▶ _Aim of the task_:
Print out the data below. Do not alter a single line.

▶ _Recorded information_:
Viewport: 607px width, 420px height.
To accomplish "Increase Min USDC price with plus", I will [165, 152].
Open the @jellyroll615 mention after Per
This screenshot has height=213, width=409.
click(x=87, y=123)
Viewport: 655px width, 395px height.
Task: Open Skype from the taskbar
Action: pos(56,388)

▶ _Solution for this task_:
Viewport: 607px width, 420px height.
To accomplish "Increase Min USDC price with plus", I will [165, 152].
Open the @jellyroll615 mention after Per
This screenshot has height=213, width=409.
click(x=87, y=123)
Viewport: 655px width, 395px height.
Task: Open Skype from the taskbar
Action: pos(56,388)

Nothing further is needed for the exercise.